§ Excerpt provided
Update 3: 11.April 2014 Added some planning informations round about CPU/RAM/DISK to section 2. and 3.
Update 4: 24. April 2014 Added Exchange Update Link with Exchange 2013 CU3 example.
Update 5: 23. June 2014 Added Transport Role and CAS role specific backup informations. (See chappter 5. and 6.)
Update 6: 31. July 2014 Added recommended Hotfixes to DAG recommendations section.
Update 7: 01. August 2014 Added a tip from a forum member regarding Public Folder databases and VSS timeouts.
Update 8: 06. November 2014 Added Tip “x)” that addresses VSS Timeouts.
Update 9: 27. November 2014 Corrected a statement at the CAS HA section.
Update 10: 18.05.2015 Added the IP Less DAG section.
Update 11: 20.09.2015 Added Tip y) and z) regarding existing SnapShots
Update 12: 27.01.2016 Added new VMware Exchange on vSphere guide and updated h) because of actual SnapShot changes in vSphere6 actual Patch level. As well I placed h) more prominent on the beginning of the chappter.
Update 13: 04.03.2016 Changed tips f), i) j) k) l) v) y); Changed Priority for Tips; Changed SnapShot background story; Added tips: aa), ab)
Update 14: 29.03.2016 Update the “3. VMware+Exchange Design + Background informations:” section with more tips.
Update 15: 20.04.2016 Added Restore Tips and tricks ac)-am)
Update 16: 29.06.2016 Added chappter “7.” with “Storage Spaces are not supported within a VM”.
Update 17: 31.08.2015 Added new NFS discussions and statements from the internet. Added tip an)
Update 18: 28.02.2017 Changed the NFS statement slightly to reflect my latest discussions with other Exchange experts. + Minor updates on the other topics make them better understandable. Thanks for the feedback here.
Here you can find my updated general recommendations for Exchange/Exchange DAG on VMware together with Veeam Backup & Replication.
1. Check Microsoft Exchange 2013 Virtualization Topic:
– Exchange 2013 DAG are supported on virtualization platforms.
– Microsoft say: Snapshots are not supported, because they are not application aware and can have unintended and unexpected consequences.
Because Microsoft do not support Snapshots at Exchange themselves with, you need to contact your backup or virtualization vendor for any snapshot related questions/support requests. So why using a Snapshot based Backup instead of a Agent based backup method? You can easily restore servers in a minimum time (Instant VM Recovery can bring back the Server in a minute + boot time), Backup time window can be achieved with virtualization backup more easily (so you can perform backups more often on exchange full level), in case of Veeam it will support any new Patch/Service Release by design without an Veeam own Patch… and with Veeams “Veeam Explorer for Exchange” you can restore Exchange objects very fast and uncomplicated. Compared to many others Exchange object restore backup software, Veeam is in many cases very affordable.
However if you use Virtualization based backups (VMware/Hyper-V) you need snapshots for backup. In case of Veeam by enabling Veeam Guest Processing, Veeam uses VSS to bring Exchange in an Application aware backup/restore state before snapshot are started. You can check this by Windows Event Log. There you can find Messages that say “Exchange VSS Writer ((instance GUID) has processed pre-restore events successfully.” and “Exchange VSS Writer (instance GUID) has processed post-restore events successfully.”. The Event IDs are around number 96xx. They are different in each Exchange Version, so search for the text to check if your Backup application use VSS on a Microsoft recommended way.

§ Given problem A
Extract the passage of the Exchange and VMware excerpt from "Update 6: 31." up to and including "tips: aa), ab)".
§ Given problem B
In the rows, copy the lines from the line with "Where should I click to: Click the word" up to and including the line with "pyautogui.click(x=32, y=139)".
The rows have no connection to the excerpt on Exchange and VMware.

[Stored items]
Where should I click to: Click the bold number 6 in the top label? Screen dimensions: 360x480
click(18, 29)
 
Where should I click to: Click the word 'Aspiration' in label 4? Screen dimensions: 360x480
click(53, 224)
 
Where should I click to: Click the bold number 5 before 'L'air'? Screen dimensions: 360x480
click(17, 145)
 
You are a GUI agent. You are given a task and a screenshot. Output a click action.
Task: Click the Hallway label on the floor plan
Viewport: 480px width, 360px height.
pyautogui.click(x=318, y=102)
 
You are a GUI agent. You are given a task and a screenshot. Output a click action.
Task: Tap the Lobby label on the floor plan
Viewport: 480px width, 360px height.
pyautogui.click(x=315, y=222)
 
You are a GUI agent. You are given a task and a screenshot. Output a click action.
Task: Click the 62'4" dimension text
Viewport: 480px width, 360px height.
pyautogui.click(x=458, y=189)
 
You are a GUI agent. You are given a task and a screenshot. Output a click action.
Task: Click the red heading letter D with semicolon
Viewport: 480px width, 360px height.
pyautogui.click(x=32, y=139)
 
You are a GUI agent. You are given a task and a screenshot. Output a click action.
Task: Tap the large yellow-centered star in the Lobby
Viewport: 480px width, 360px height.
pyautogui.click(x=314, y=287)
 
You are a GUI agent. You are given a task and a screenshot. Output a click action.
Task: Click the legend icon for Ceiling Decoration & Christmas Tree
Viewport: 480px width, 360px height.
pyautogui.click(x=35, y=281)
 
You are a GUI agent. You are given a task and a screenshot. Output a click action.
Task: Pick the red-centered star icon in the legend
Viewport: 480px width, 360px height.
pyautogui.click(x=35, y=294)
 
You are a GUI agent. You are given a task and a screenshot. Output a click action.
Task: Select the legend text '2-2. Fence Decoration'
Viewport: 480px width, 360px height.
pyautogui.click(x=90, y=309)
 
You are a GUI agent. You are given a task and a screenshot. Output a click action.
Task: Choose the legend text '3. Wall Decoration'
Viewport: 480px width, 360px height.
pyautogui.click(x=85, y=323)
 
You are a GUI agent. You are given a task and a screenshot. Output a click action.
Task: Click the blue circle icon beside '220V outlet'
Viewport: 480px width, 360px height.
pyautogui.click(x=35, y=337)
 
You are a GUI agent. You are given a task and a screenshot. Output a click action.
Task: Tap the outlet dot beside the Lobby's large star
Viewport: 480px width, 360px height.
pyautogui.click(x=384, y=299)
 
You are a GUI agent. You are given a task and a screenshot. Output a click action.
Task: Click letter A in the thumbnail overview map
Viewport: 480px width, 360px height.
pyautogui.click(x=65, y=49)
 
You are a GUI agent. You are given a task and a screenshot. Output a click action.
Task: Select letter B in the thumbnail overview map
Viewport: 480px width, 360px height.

§ Exercise output A
Update 6: 31. July 2014 Added recommended Hotfixes to DAG recommendations section.
Update 7: 01. August 2014 Added a tip from a forum member regarding Public Folder databases and VSS timeouts.
Update 8: 06. November 2014 Added Tip “x)” that addresses VSS Timeouts.
Update 9: 27. November 2014 Corrected a statement at the CAS HA section.
Update 10: 18.05.2015 Added the IP Less DAG section.
Update 11: 20.09.2015 Added Tip y) and z) regarding existing SnapShots
Update 12: 27.01.2016 Added new VMware Exchange on vSphere guide and updated h) because of actual SnapShot changes in vSphere6 actual Patch level. As well I placed h) more prominent on the beginning of the chappter.
Update 13: 04.03.2016 Changed tips f), i) j) k) l) v) y); Changed Priority for Tips; Changed SnapShot background story; Added tips: aa), ab)

§ Exercise output B
Where should I click to: Click the word 'Aspiration' in label 4? Screen dimensions: 360x480
click(53, 224)
 
Where should I click to: Click the bold number 5 before 'L'air'? Screen dimensions: 360x480
click(17, 145)
 
You are a GUI agent. You are given a task and a screenshot. Output a click action.
Task: Click the Hallway label on the floor plan
Viewport: 480px width, 360px height.
pyautogui.click(x=318, y=102)
 
You are a GUI agent. You are given a task and a screenshot. Output a click action.
Task: Tap the Lobby label on the floor plan
Viewport: 480px width, 360px height.
pyautogui.click(x=315, y=222)
 
You are a GUI agent. You are given a task and a screenshot. Output a click action.
Task: Click the 62'4" dimension text
Viewport: 480px width, 360px height.
pyautogui.click(x=458, y=189)
 
You are a GUI agent. You are given a task and a screenshot. Output a click action.
Task: Click the red heading letter D with semicolon
Viewport: 480px width, 360px height.
pyautogui.click(x=32, y=139)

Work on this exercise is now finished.